I also did hands with a bit more success.  I did one hand and realized how bad my scale was so went back to basic ratio principles and used the natural measurements (crease of palm, thumb, lengths and widths of fingers).  Tough to explain but think of all the ratios of body parts and it gets simpler.  Anyhow, I did two hands before I had to put the girls to bed and the rest of the putty was too cured to fine detail hand work.

Hands, hands, fingers thumb.

Hands, hands, fingers thumb.

Dum-ditty, dum-ditty, dum-dum-dum

Dum-ditty, dum-ditty, dum-dum-dum

 

Ivan Vanko from Iron Man 2.  Image used without permission.

Ivan Vanko from Iron Man 2. Image used without permission.

What I also did was start work on one of the villains.  I will admit upfront I have never finished watching Iron Man 2.  I watched it on a flight and kept dozing off.  But, Ivan Vanko is a pretty memorable villain.  To replicate him, I thought Crosswire by Reaper Miniatures would be good.

When he arrived I realized he is a bit big.  I wasn’t sure if he would still work or not.  Maybe I could make him into a Deathlok or other cyborg.  Maybe a Dr. Doom creation.

But I didn’t want to write-off Whiplash.  So I did my research.  I never read a lot of Iron Man comics but I knew there was always somebody who got the suit or technology (or so my casual reading seemed to indicate).  I thought that was all he was.  Then I realized he was a combination of two villains.

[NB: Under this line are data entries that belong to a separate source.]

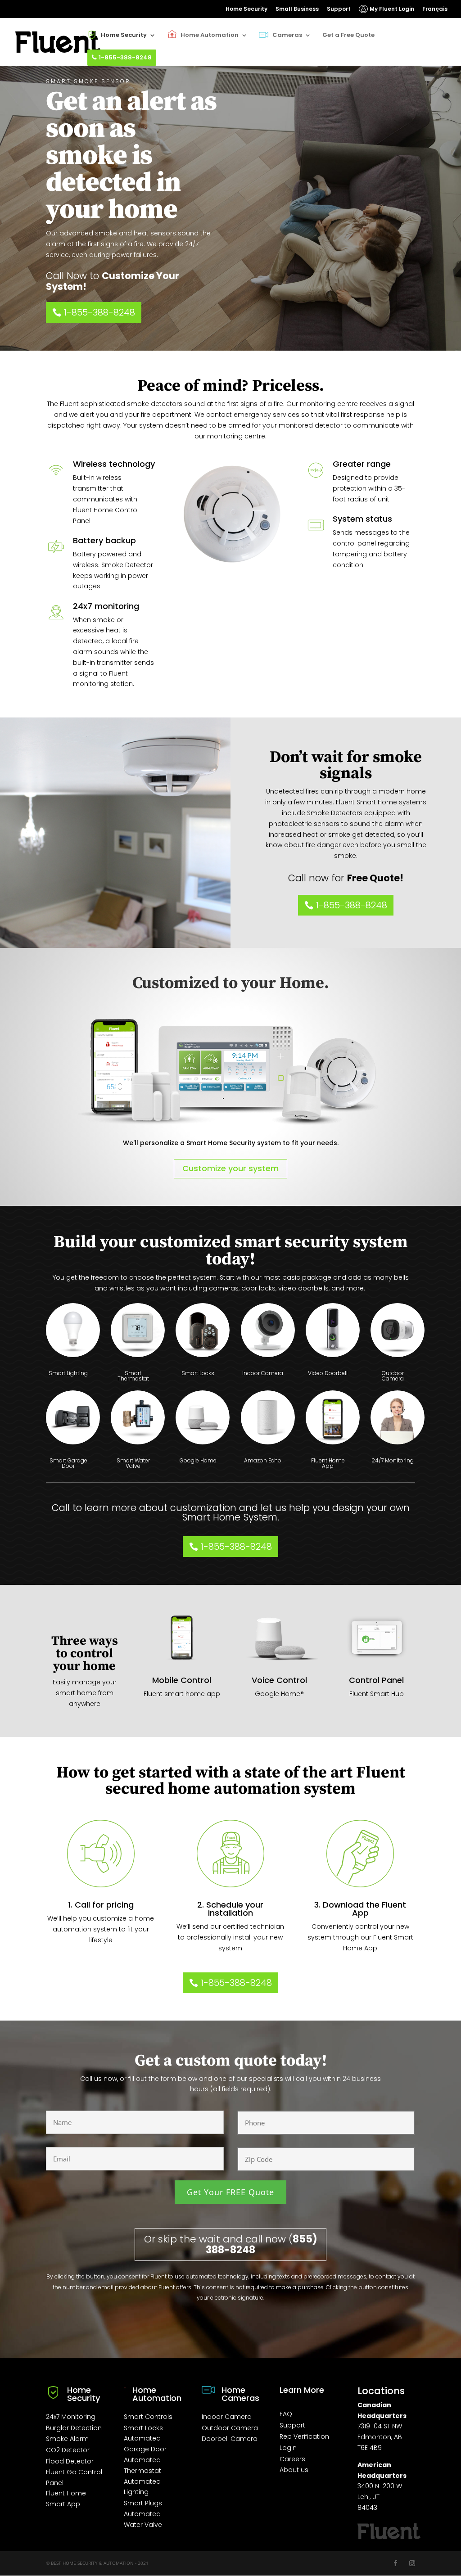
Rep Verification (304, 2436)
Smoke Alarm (67, 2438)
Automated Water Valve (143, 2519)
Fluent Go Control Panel (74, 2477)
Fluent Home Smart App (66, 2498)
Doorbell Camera (230, 2438)
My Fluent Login (392, 9)
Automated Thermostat (142, 2465)
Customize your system (230, 1168)
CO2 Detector (68, 2449)
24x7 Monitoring (70, 2416)
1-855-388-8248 (125, 57)
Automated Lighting (142, 2487)
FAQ (286, 2413)
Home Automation (210, 35)
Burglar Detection (74, 2427)
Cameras (287, 35)
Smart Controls (148, 2416)
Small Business (297, 9)
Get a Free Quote (348, 35)
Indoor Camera (227, 2416)
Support (339, 9)
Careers (292, 2458)
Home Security (246, 9)
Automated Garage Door (145, 2444)
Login (288, 2447)
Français (434, 9)
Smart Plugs (143, 2503)
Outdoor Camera (230, 2427)
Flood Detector (70, 2461)
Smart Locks (143, 2427)
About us (294, 2469)
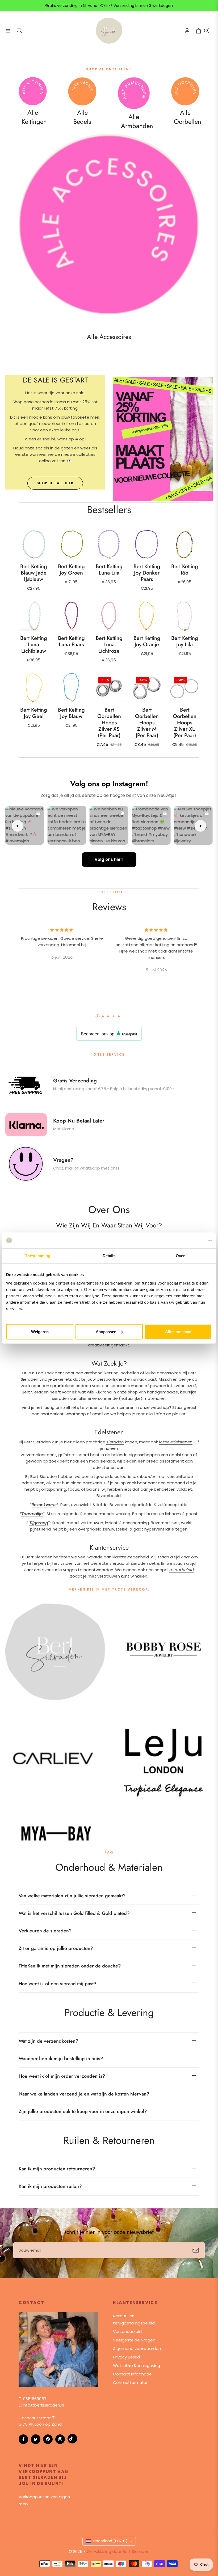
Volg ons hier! (109, 859)
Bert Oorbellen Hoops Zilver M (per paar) (147, 723)
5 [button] (119, 1016)
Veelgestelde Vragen (134, 2340)
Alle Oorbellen (187, 117)
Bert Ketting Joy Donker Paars (146, 573)
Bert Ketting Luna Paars (71, 641)
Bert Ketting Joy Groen (71, 569)
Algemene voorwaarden (137, 2348)
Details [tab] (109, 1255)
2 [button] (103, 1016)
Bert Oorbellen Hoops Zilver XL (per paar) (184, 723)
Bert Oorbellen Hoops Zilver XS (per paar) (109, 723)
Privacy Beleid (126, 2357)
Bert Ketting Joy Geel (33, 713)
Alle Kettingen (34, 117)
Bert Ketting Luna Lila (109, 569)
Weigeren (40, 1331)
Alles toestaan (178, 1331)
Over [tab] (180, 1255)
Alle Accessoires (109, 336)
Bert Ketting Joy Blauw (71, 713)
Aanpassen (106, 1331)
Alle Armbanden (137, 121)
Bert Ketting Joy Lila (184, 641)
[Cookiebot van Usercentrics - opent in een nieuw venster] (188, 1240)
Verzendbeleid (127, 2331)
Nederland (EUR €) (110, 2541)
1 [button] (97, 1016)
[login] (187, 30)
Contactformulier (130, 2382)
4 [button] (113, 1016)
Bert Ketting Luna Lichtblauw (33, 644)
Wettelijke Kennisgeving (136, 2365)
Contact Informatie (132, 2374)
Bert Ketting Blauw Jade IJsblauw (33, 573)
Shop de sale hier (55, 483)
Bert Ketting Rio (184, 569)
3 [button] (108, 1016)
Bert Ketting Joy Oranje (146, 641)
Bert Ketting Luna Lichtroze (109, 644)
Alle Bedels (82, 117)
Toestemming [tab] (37, 1255)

Crosswire by Reaper Miniatures.  Deano by Hasslefree Miniatures.

Crosswire by Reaper Miniatures. Deano by Hasslefree Miniatures.

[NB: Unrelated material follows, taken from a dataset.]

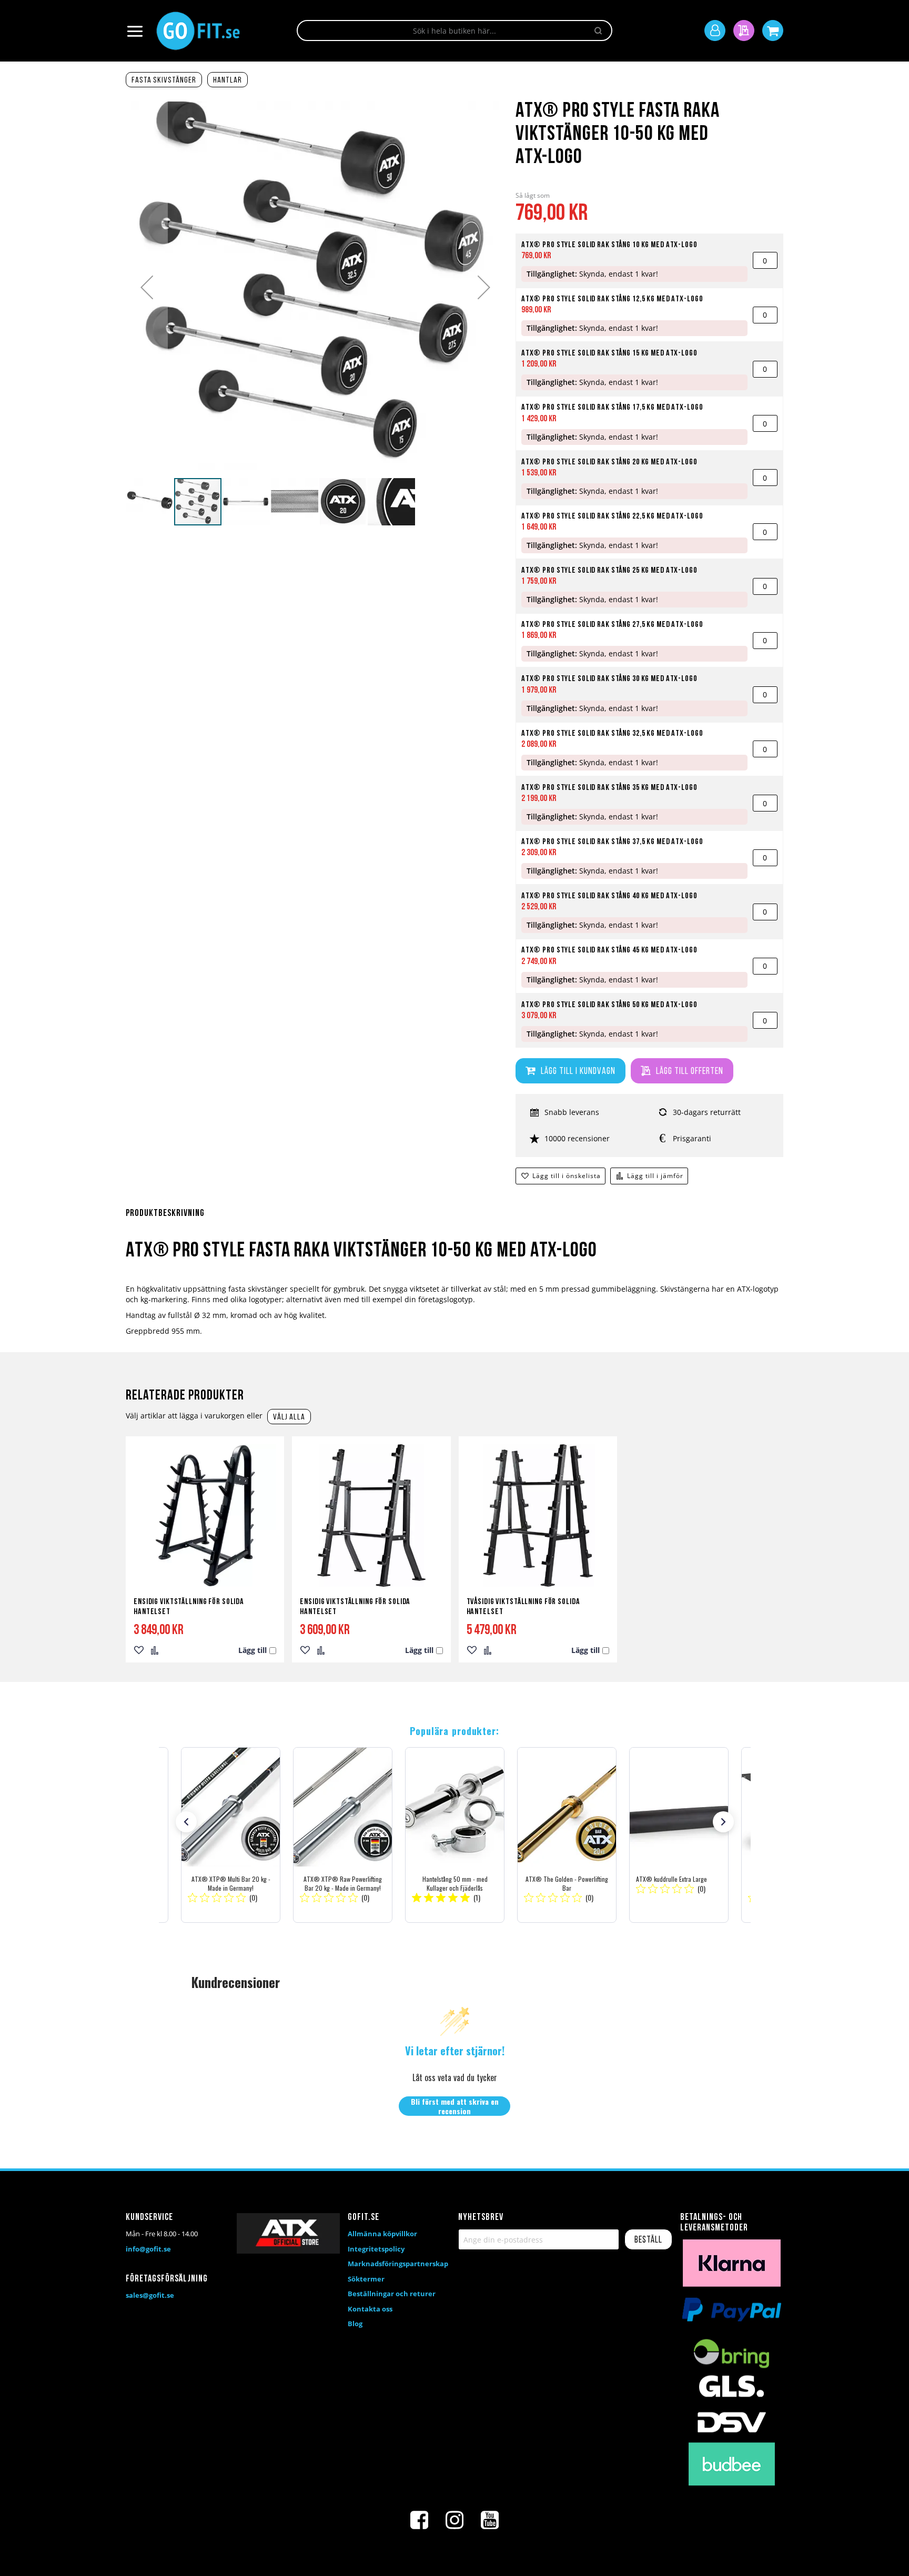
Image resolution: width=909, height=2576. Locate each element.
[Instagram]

Crosswire by Reaper Miniatures.  Deano by Hasslefree Miniatures.

Crosswire by Reaper Miniatures. Deano by Hasslefree Miniatures.

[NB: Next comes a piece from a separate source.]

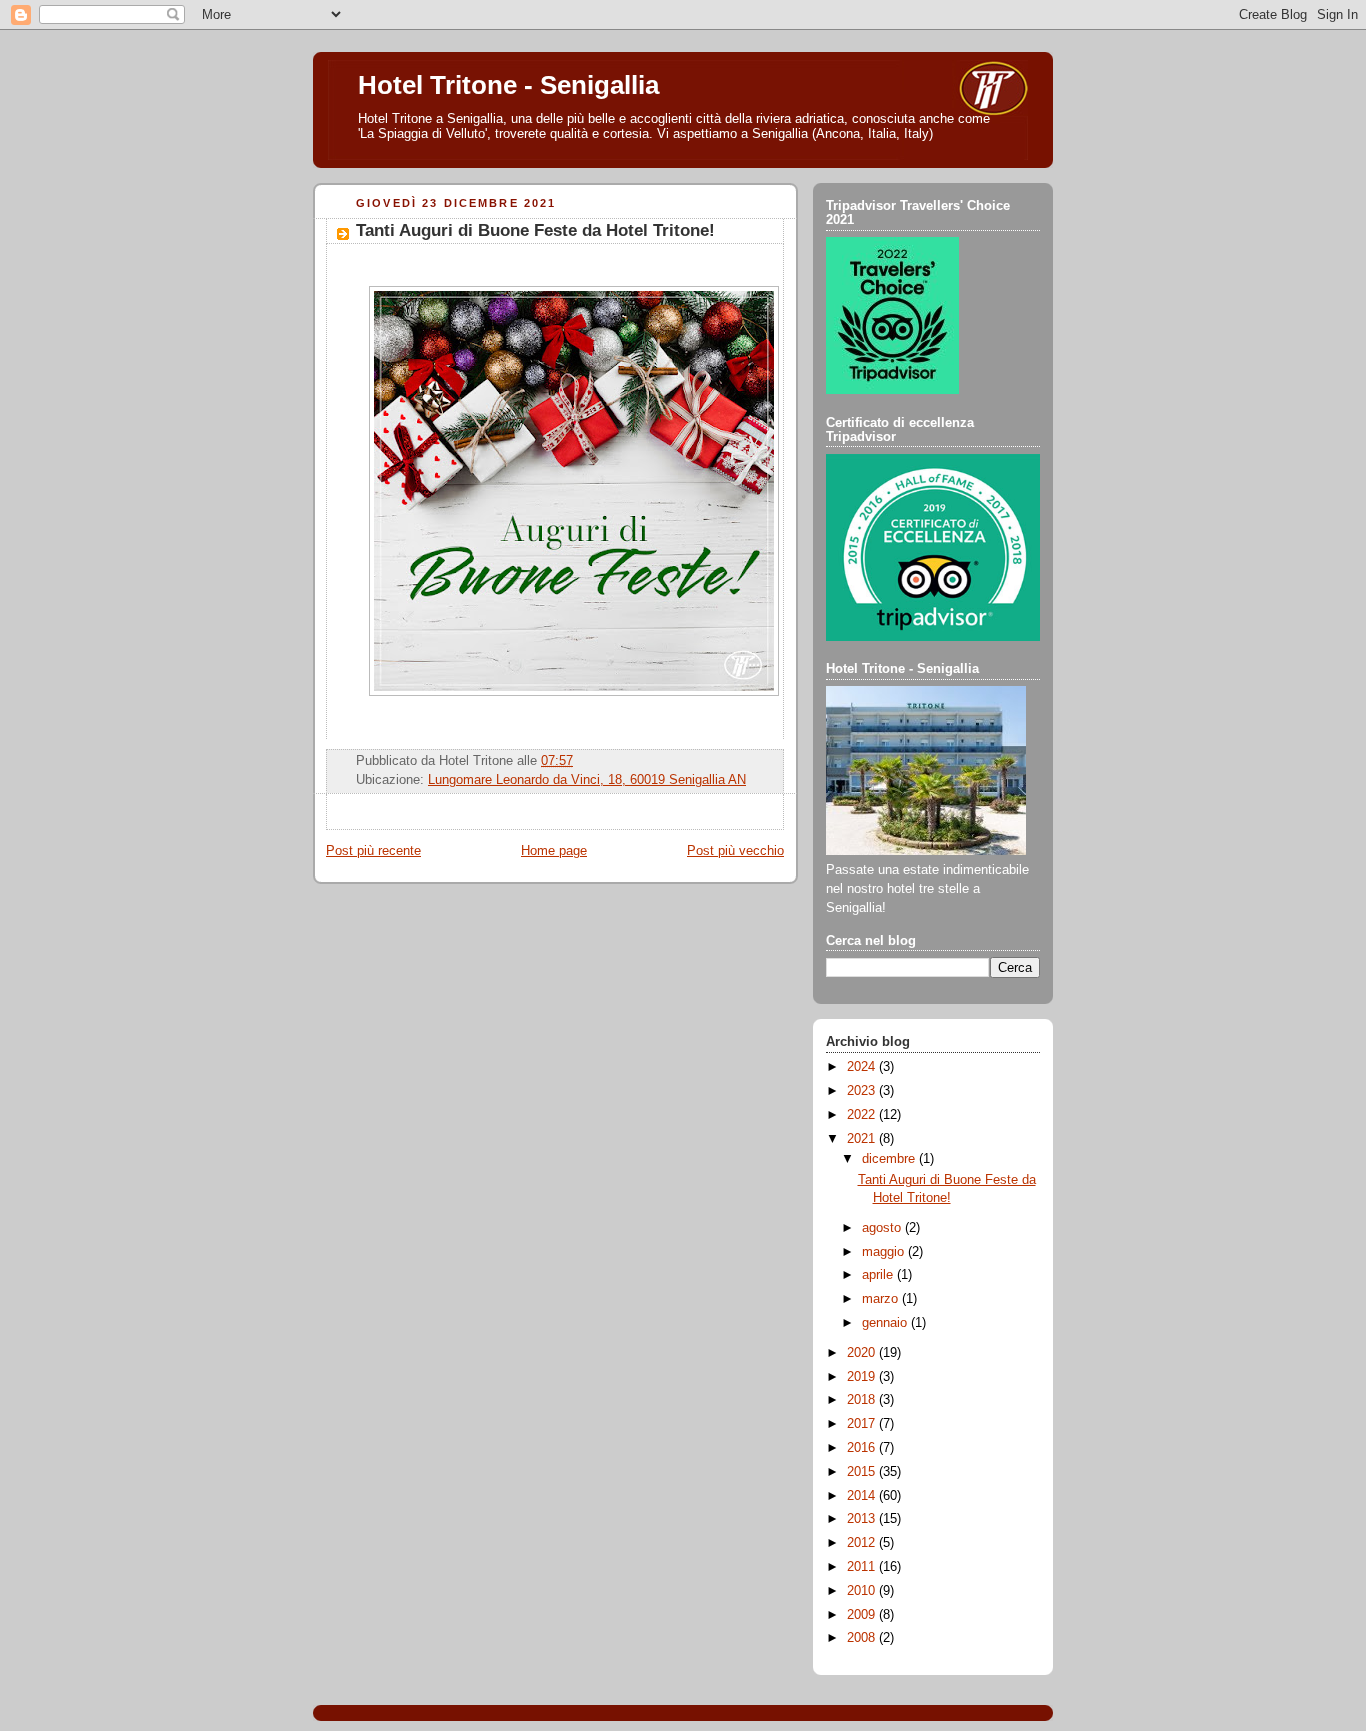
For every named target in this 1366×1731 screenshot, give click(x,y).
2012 (863, 1543)
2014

Still not sure what it meant, I watched the scene from the movie depicted above.  If you haven’t seen the movie, I recommend this scene if nothing else.  Pretty cool.  It also reminded me that Mickey Rourke plays the villain, not a small guy.  So I decided that him being big (compared to Deano he is likely 8-9 feet tall fully upright) wasn’t a major hurdle.  Instead, I wanted to make him an up-armoured version of the scene above.

Crosswire by Reaper Miniatures.  Start of Arc Reactor.

Crosswire by Reaper Miniatures. Start of Arc Reactor.

So since I have some semi-rigid greenstuff (good consistency for harder edges) I decided I would start the Arc Reactor on his chest.  I intend to add the straps with wires coming down from his shoulders and wires going down to his belt.  Not shown is the rear of the figure where he has cyber-implanted reactors and power devices that are wired to his belt.

I have done the edges and connectors to the straps up and wires down.  The edges are marked by various wires and ridges to replicate the rather crude design shown above.

The obvious next stages will be his reactor, his whip(s), and belts.  But I did miss a step – I forgot to deal with his mold-lines first.  I can still fix that, but I need to let the greenstuff cure first.

Two updates in one day, so hopefully twice as inspirational.  If nothing else, I hope to encourage you to try developing your sculpting skills.  Although difficult, like any skill it can be learned.  It also causes crossed-eyes too if you focus too much for too long, you’ve been warned.